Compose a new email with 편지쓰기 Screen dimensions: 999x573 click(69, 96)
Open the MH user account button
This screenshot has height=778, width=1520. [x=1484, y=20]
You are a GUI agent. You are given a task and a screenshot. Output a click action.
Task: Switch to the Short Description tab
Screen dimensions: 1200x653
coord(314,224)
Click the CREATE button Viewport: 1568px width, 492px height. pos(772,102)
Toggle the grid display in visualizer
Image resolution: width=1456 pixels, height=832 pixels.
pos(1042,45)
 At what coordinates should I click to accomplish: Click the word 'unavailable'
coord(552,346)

====================

▸ Exercise aim
Locate and copy each line of the listing that contains the word "button", treating uppercase and lowercase letters as distinct.

▸ Solved problem
Open the MH user account button
Click the CREATE button Viewport: 1568px width, 492px height. pos(772,102)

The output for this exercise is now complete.